Over the years, we have gained many impressions, both positive and negative. These impressions are stored in our hearts and nervous system. In Sanskrit, we call this “samkara’s,” in Jungian psychology “complexes,” colloquially “old wounds,” and in psychology “unprocessed emotions” or “traumas.” They are mental, emotional, and psychological impressions that could not be processed or felt in that moment. We have negative and positive “samkara’s.” The energy of it can be triggered and flare up at any moment, and it seems as if the reaction that ensues is only about this moment, but it comes from a short or distant past. It overwhelms you with feelings and emotions that blind you to reality. They become not only reactive when you are negatively triggered but also, for example, in infatuation; think of the enchanting feeling of love that can often blind us. The stored impressions create this enchanting feeling. The feeling of completeness and fulfillment is not about the person you are in love with. Although you experience it that way, this is how “samkara’s,” child pieces, old stored impressions cloud our reality. The open heart gives you a feeling of coming home, of being complete, but we now think that the other person makes us complete. This is why we can become addicted to “love” and hop from one person to another. The other person can certainly be the trigger for you to open your heart again, but the impressions stored there belong more to you than to the other person. As long as we do not descend into our hearts, we will continue to live on the personal level. The personality has knowledge and conditions, but our heart has wisdom and unconditional love. The personality is about having and wanting to hold on and grasp; you recognize this by the feeling of contraction, while the layer of the heart is about letting go, love, and expansion.

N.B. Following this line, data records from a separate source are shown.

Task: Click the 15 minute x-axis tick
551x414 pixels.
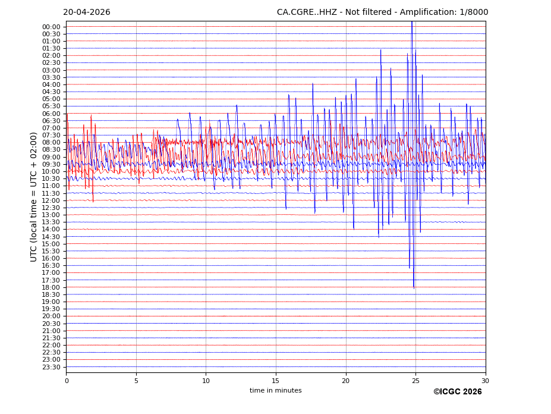Action: click(276, 381)
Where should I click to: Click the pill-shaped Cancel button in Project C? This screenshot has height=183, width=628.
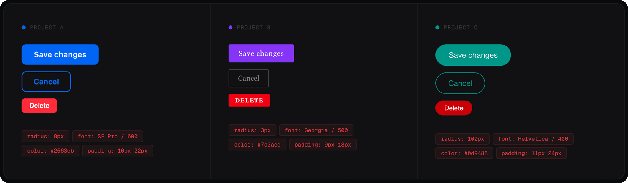pyautogui.click(x=460, y=83)
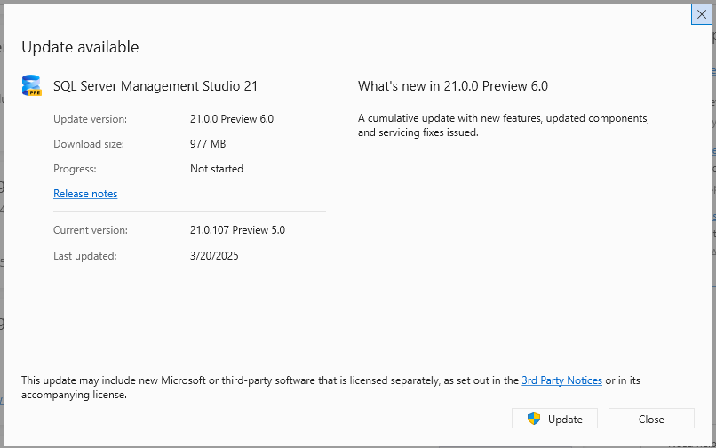Open the 3rd Party Notices link
The height and width of the screenshot is (448, 716).
tap(561, 380)
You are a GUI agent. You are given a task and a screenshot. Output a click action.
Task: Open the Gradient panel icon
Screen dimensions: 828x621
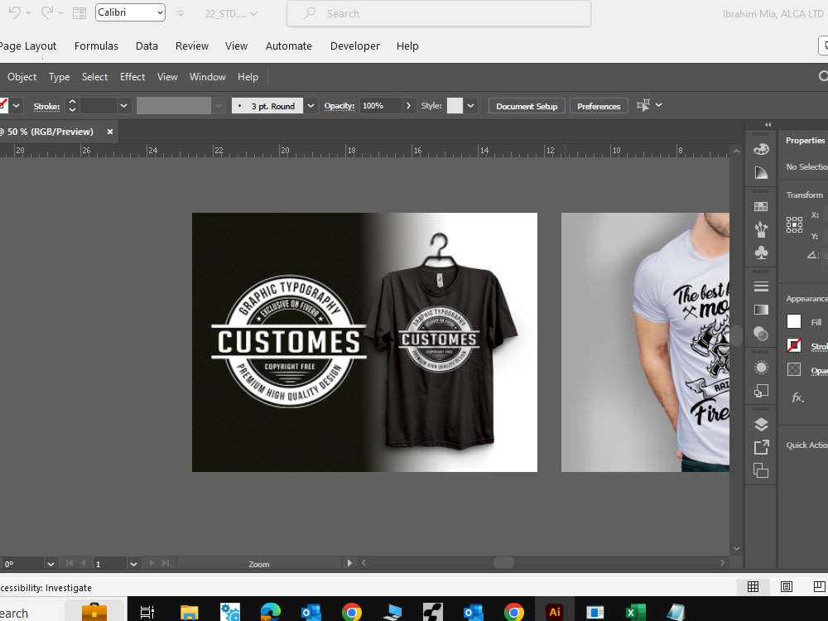[x=760, y=309]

When we make an open heart a priority, the battle in our inner and outer worlds dissolves. You will then see that nothing is worth losing your inner peace over.

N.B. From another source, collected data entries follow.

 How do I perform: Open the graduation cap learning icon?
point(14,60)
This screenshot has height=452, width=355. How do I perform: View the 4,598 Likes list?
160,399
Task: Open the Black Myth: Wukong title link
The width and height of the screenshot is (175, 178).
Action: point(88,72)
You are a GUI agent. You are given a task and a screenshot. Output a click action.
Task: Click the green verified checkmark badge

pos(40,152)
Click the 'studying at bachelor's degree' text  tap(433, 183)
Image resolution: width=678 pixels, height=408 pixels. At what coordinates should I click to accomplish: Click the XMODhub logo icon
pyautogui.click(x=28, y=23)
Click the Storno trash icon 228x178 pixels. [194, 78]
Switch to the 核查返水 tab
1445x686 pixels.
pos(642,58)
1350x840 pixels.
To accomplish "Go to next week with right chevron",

How do you detach an open heart from conditions?
Go back to a memory where you experienced a lot of love, perhaps an experience with your children, or a beloved animal, or a loved one, it doesn’t matter what it is. It is about entering the frequency of love and an open heart so that you can experience this. Young animals or babies often work very well! Work with images, memories, or possibly fantasy. Imagine hugging your loved one or beloved animal; just imagine it and notice what it does to you inside. Do you feel it getting softer? And that your mind becomes calmer? Keep your attention focused around your heart area and feel how it moves or flows there; does it become more expansive? Calmer? More peaceful? Fuller? And can you stay in the heartwarming feeling? Let this feeling be the starting point of your day, the basis from which you live. Ensure that you enter this feeling before interacting with the outside world, before having that difficult conversation, before delivering the bad news, or before even taking a step into the world. Let this be the basis from which you live!
You can practice this by choosing fixed moments to let this feeling arise, for example, in the morning when you wake up, first bathing in love before getting out of bed, then before eating your breakfast, lunch, and dinner, and then again before going to sleep.
The feeling around the heart area will become more powerful through repetition, similar to training muscles. An electromagnetic field with an enormous reach is created, influencing and softening your own life and the world around you, or at least positively influencing it.
When you do this for a week, you will notice that living with a closed heart is actually no longer an option because it is simply too painful.
THE WORLD DOESN’T WANT TO BE SAVED; IT WANTS TO BE LOVED. THAT’S HOW WE SAVE IT.